Chabad for the Deaf Celebrates One Year

by Ashira Weiss – Lubavitch.com

Chabad for the Deaf and Hard of Hearing Community celebrated their first anniversary last month. Based in the central Israeli city of Rishon LeZion and directed by California-born Rabbi Yehoshua Soudakoff and his Israeli wife Cheftziba, this unique Chabad center serves a large, but niche, community.

“We are not bound by geographical location, or even age group, yet we share a common language and culture,” Rabbi Yehoshua says. In an interview with Lubavitch.com, Rabbi Yehoshua, explains through an ASL interpreter, how their community isn’t bound to a specific locale, even though Rishon does have the greatest concentration of Deaf in the country because of its proximity to two renowned elementary and middle school programs for Deaf in nearby Nes Tziyona.
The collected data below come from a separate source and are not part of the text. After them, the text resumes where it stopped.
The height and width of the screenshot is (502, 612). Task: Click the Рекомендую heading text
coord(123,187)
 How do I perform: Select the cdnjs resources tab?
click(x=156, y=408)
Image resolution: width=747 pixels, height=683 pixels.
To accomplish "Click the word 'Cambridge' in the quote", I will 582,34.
To serve this diverse community, the Soudakoffs started Chabad for the Deaf and Hard of Hearing Community. They named their organization Chushim, a reference to Chushim ben Dan, a biblical figure who was Deaf and whose name, helpfully, forms the acronym Chabad. Additionally fitting, the word chushim means “senses” in Hebrew.

The organization visits Deaf schools around Israel to teach students about Jewish life, and tutor students for their Bar and Bat Mitzvahs. They deliver adult Torah classes exclusively in sign language and lead holiday parties and events all around the country. Rabbi Yehoshua has officiated at numerous weddings of Deaf couples at home and abroad.
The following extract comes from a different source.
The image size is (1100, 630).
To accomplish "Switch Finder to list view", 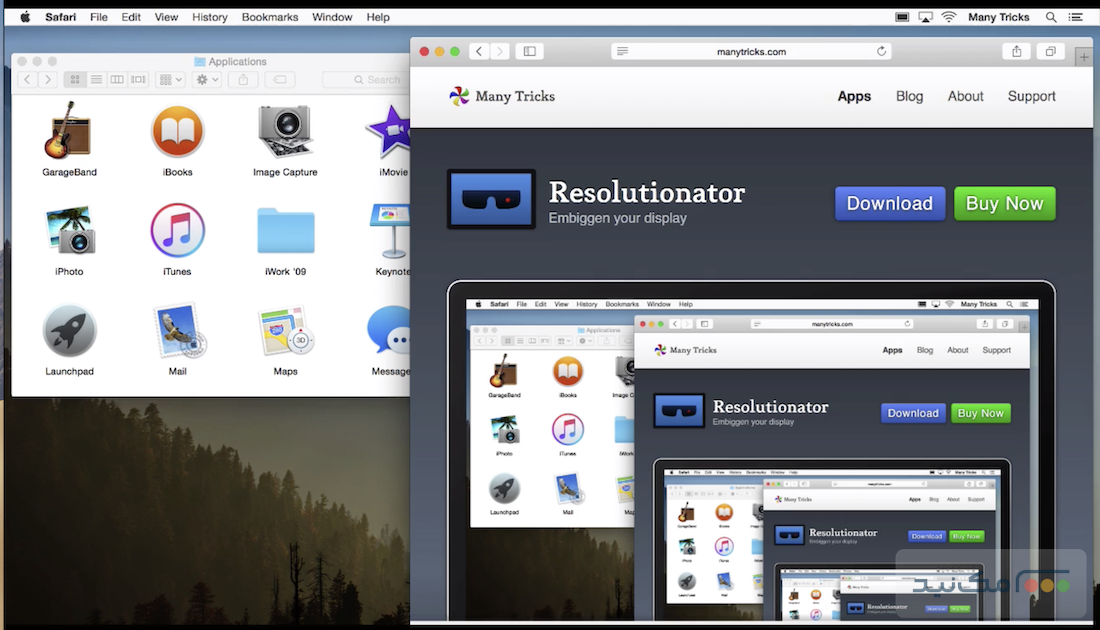I will click(97, 79).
Chushim hosted their first High Holiday services this year. The cantor was hard of hearing and signed some of the cantilations while Rabbi Yehoshua, using sign language, led the congregation in the appropriate responses. As a participant blew the shofar, fellow congregants placed their hand on the shofar to “hear” it through the vibrations. Attendees came from all over the country, and the Soudakoffs hosted several overnight guests so they would not have to travel on the Holy days.

“Many Deaf try to participate in hearing events and communities, but they get frustrated at not being able to communicate with those around them. They feel ignored and end up walking away, leaving their families and possibly future generations starved of Jewish community,” Rabbi Yehoshua says. Based on the positive response at the High Holidays, the couple would like to turn this into a permanent arrangement. They hope it won’t be too long before their community has its own synagogue, led by a Deaf rabbi, with Deaf officiants and congregants.

Having been brought up in an American home that was both, “Deaf and also very Jewish,” Rabbi Yehoshua was surprised at the resistance the couple met when they would introduce themselves to Israelis. In Israel, as in the USA, there are an estimated ten to fifteen thousand Jewish Deaf, yet the perception both from within the Deaf community and from general society was noticeable. “Perhaps it was the American Dream you-can-be-anything attitude that was missing, but we kept coming across this seeming cognitive dissonance. In their mind you could be a Rabbi or Deaf but not both.”

This difference in attitude reinforced the Soudakoff’s drive to create positive change by being Deaf leaders themselves and by encouraging others to take an active role in their community.

They established an international camp that last year attracted thirty Deaf teens from Israel, Russia, Europe, and the U.S. They hired all Deaf staff, with the goal of developing Jewish identity and leadership skills among Deaf youth. “We want to model Jewish Deaf Leadership so they know that none of those descriptors precludes the others,” Rabbi Yehoshua says.

Rabbi Yehoshua looks forward to reaching even more Deaf with this message in the coming years with support from both the Deaf and hearing communities. “We have to keep sharing the light by word of hand,” he signs with a laugh.